== Problem statement ==
From the entries below, report how many lines contain the string "computer". Give only that number.

== Available records ==
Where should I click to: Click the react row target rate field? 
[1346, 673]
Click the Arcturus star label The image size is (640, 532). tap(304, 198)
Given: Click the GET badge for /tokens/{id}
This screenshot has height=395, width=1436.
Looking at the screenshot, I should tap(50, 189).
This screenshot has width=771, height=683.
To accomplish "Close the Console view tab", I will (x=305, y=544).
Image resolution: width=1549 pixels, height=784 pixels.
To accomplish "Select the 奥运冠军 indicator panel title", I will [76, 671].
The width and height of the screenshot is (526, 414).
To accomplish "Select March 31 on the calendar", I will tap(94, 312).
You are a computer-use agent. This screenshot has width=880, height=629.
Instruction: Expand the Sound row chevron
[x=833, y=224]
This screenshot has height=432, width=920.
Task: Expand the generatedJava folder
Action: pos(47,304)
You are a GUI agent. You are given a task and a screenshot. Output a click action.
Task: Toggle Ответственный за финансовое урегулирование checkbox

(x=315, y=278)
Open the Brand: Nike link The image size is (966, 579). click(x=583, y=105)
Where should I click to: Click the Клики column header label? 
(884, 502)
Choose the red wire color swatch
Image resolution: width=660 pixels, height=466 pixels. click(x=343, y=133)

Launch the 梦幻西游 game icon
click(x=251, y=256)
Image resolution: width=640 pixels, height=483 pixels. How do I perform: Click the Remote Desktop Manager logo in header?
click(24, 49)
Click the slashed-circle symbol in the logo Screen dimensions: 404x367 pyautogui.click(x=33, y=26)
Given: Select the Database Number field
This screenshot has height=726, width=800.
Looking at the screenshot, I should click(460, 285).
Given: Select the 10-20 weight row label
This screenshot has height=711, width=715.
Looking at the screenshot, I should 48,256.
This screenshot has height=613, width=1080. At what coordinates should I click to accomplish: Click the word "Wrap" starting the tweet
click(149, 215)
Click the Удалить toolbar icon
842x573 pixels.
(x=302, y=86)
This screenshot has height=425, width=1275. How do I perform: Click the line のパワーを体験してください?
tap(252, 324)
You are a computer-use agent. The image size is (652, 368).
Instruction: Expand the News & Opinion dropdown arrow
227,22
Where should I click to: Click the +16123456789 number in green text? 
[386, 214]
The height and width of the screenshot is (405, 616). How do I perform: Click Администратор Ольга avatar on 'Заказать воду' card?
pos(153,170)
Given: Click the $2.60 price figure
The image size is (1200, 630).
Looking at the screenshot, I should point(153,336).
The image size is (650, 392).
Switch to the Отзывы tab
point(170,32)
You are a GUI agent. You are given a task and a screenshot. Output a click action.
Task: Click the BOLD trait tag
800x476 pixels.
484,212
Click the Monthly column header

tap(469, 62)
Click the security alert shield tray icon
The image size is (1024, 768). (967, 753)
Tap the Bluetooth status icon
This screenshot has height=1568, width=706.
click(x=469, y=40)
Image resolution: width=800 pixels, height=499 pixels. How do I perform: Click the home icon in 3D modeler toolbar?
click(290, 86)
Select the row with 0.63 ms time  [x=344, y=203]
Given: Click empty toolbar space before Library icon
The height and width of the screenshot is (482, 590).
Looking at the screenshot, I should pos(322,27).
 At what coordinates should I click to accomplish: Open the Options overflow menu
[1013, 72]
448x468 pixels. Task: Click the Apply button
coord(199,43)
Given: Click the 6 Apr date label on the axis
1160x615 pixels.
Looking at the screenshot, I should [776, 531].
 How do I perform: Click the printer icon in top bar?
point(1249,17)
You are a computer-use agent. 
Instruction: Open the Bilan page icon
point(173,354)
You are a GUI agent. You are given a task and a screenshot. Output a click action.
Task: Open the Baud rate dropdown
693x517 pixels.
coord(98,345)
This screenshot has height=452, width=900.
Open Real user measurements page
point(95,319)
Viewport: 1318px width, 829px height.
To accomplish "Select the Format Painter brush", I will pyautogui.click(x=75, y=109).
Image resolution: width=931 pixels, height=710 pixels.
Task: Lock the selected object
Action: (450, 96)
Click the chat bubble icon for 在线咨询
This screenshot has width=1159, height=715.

== Your solution ==
3